Written exercise »
Can you repeat, word for word, the part of the records from the line containing "At what coordinates" through the end of the records, leaving the pictures out?

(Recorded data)
--------------------------------------------------

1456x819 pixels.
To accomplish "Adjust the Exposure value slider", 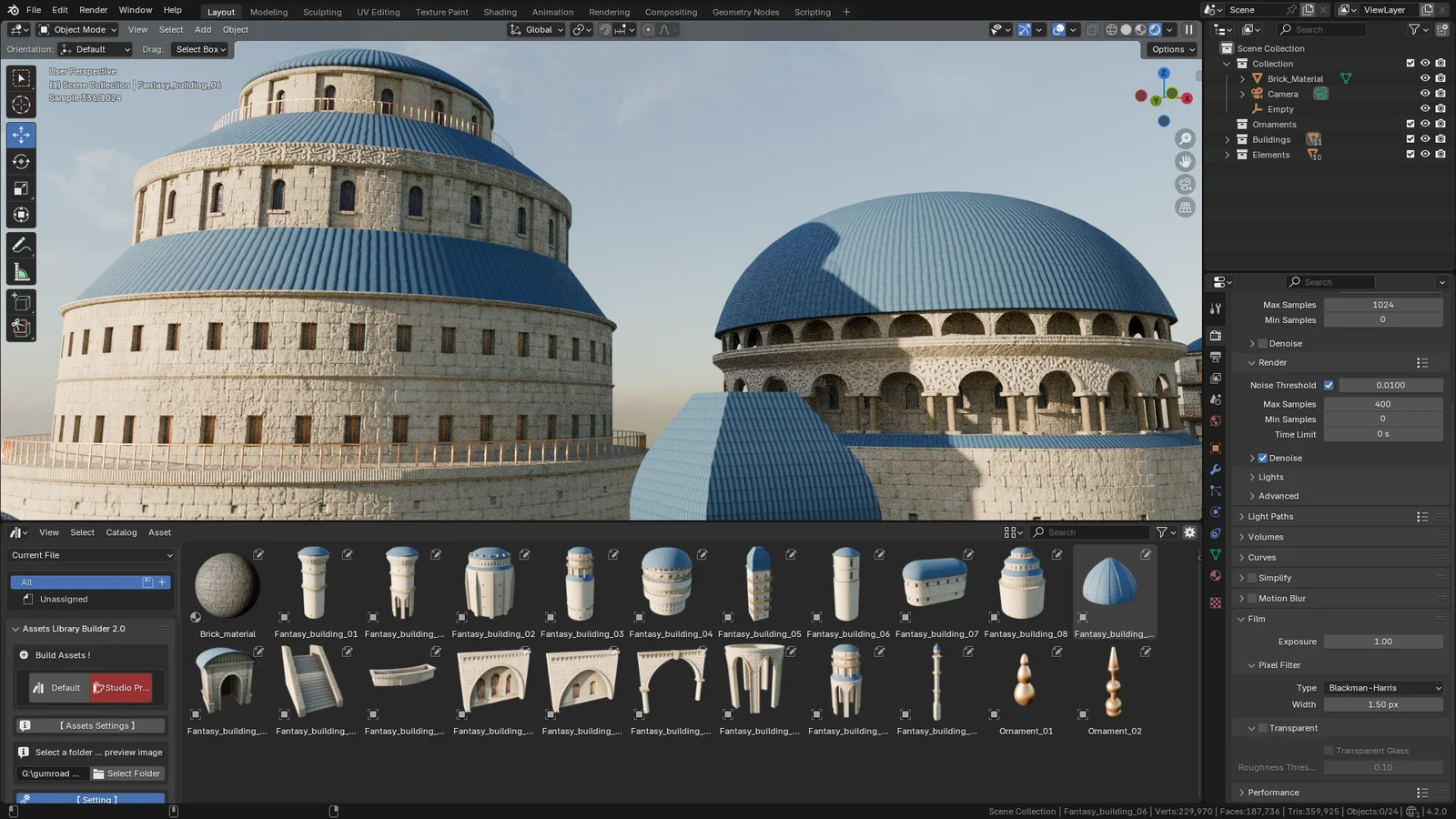I will tap(1383, 642).
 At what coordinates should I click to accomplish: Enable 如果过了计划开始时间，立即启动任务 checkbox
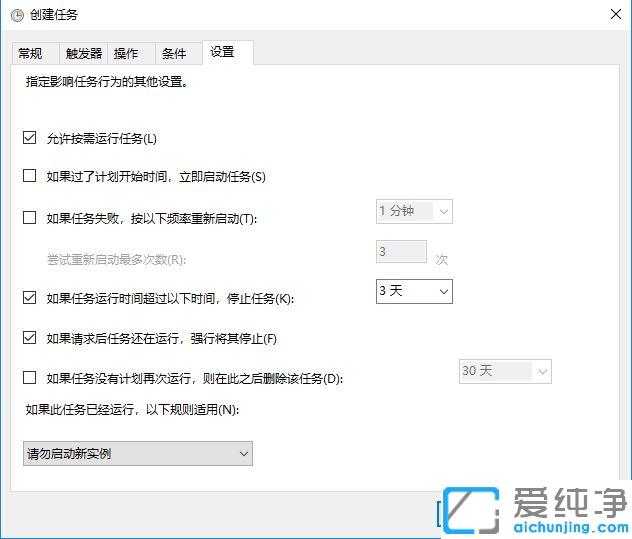(x=30, y=177)
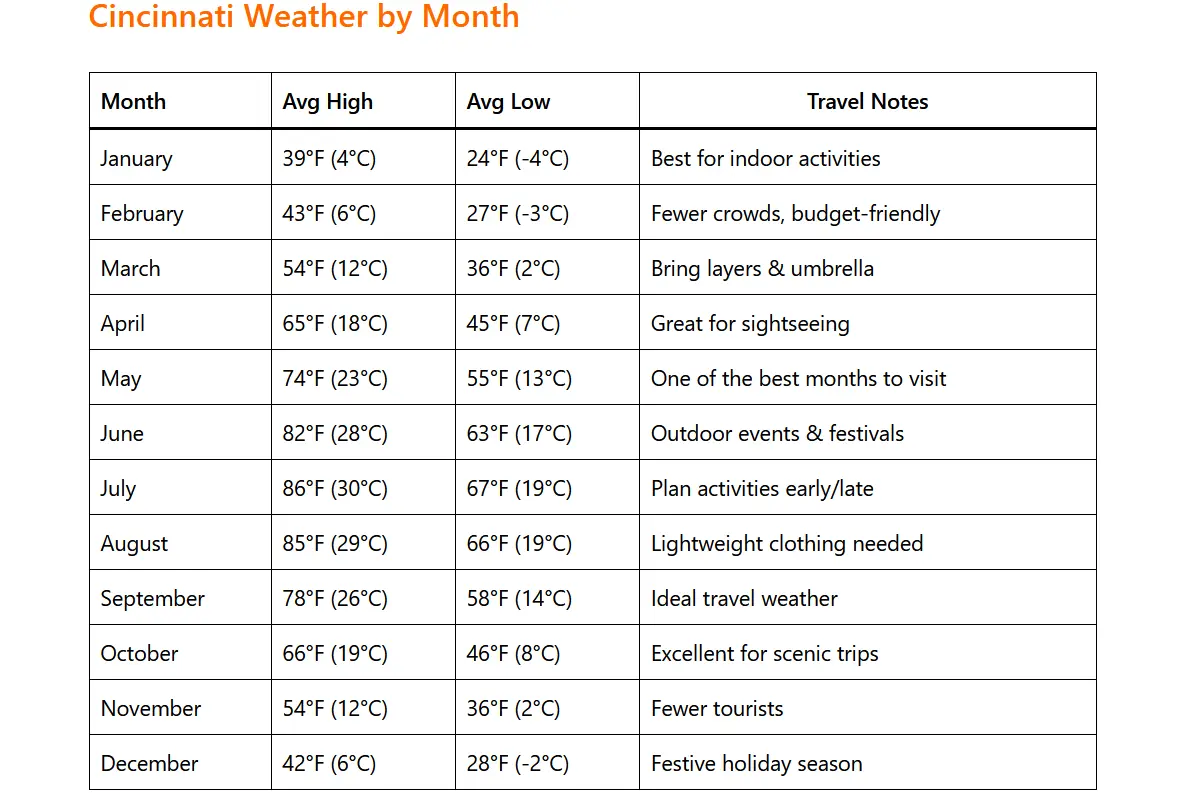1200x793 pixels.
Task: Click the Avg Low column header
Action: [x=508, y=102]
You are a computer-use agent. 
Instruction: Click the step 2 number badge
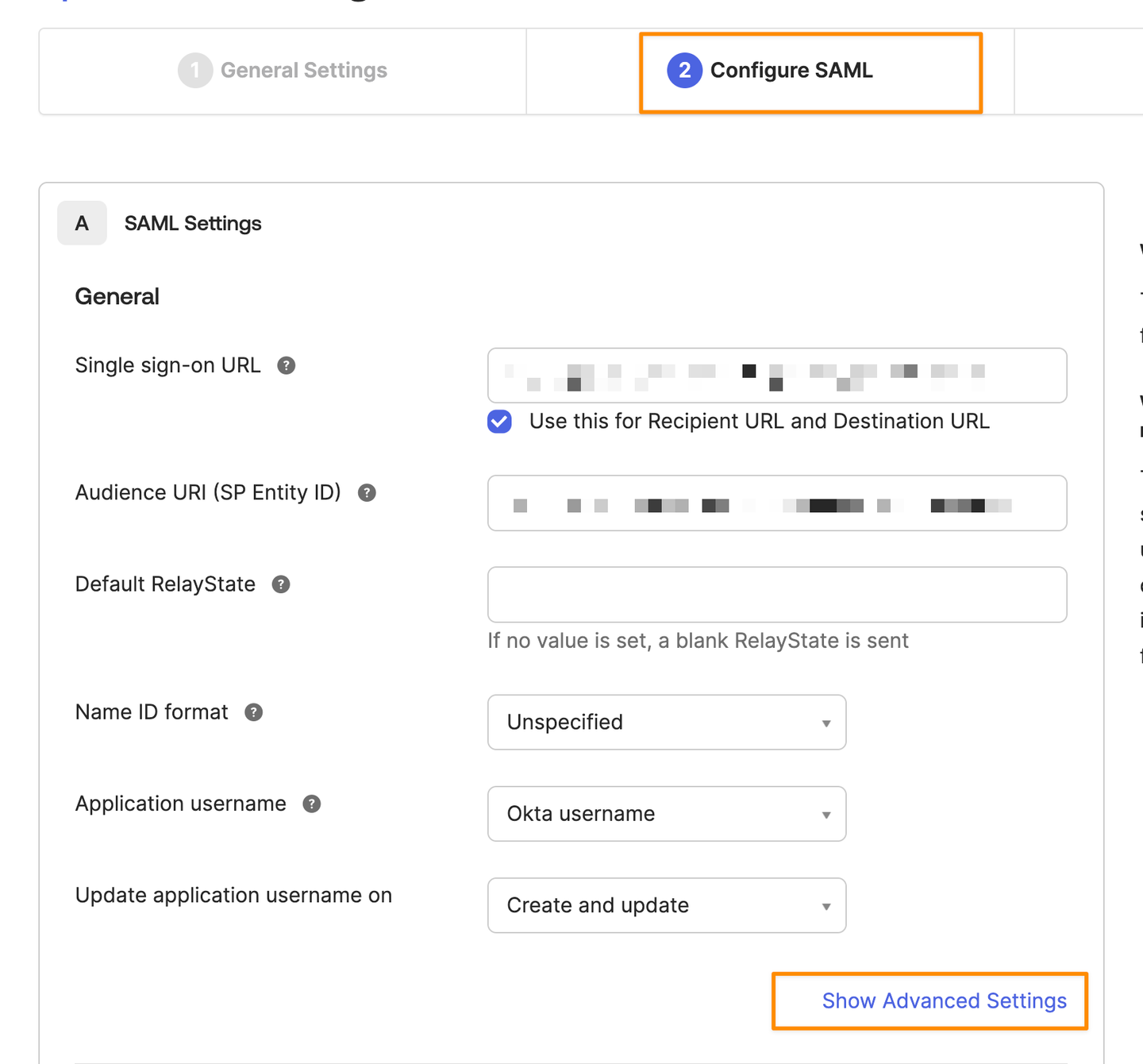(684, 71)
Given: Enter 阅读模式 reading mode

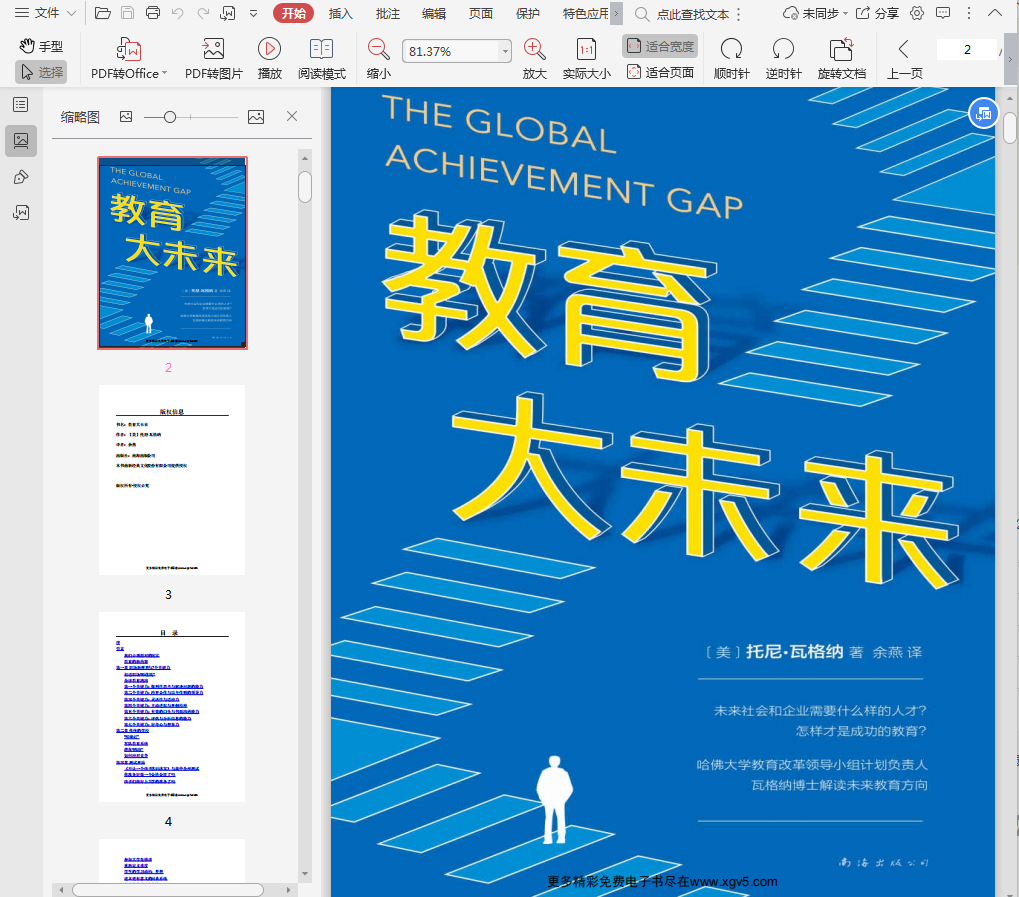Looking at the screenshot, I should click(x=321, y=50).
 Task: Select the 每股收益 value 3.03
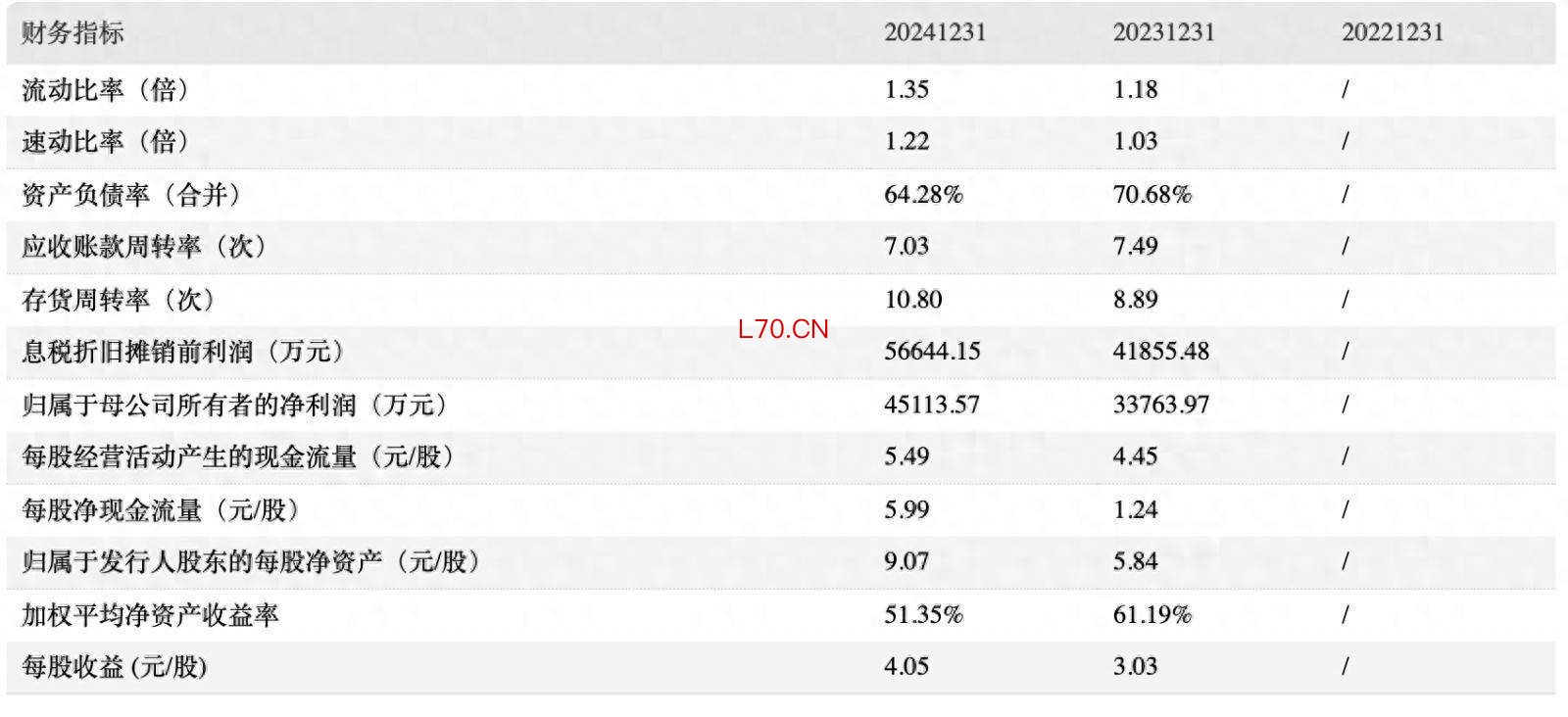[x=1135, y=667]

--------------------------------------------------

Output »
 At what coordinates should I click to accomplish: Enable 如果过了计划开始时间，立即启动任务 checkbox
(x=30, y=177)
1200x793 pixels.
Task: Click the Avg Low column header
Action: [x=508, y=102]
You are a computer-use agent. 
Instruction: Click the step 2 number badge
(684, 71)
Given: Enter 阅读模式 reading mode

Looking at the screenshot, I should click(x=321, y=50).
 Task: Select the 每股收益 value 3.03
[x=1135, y=667]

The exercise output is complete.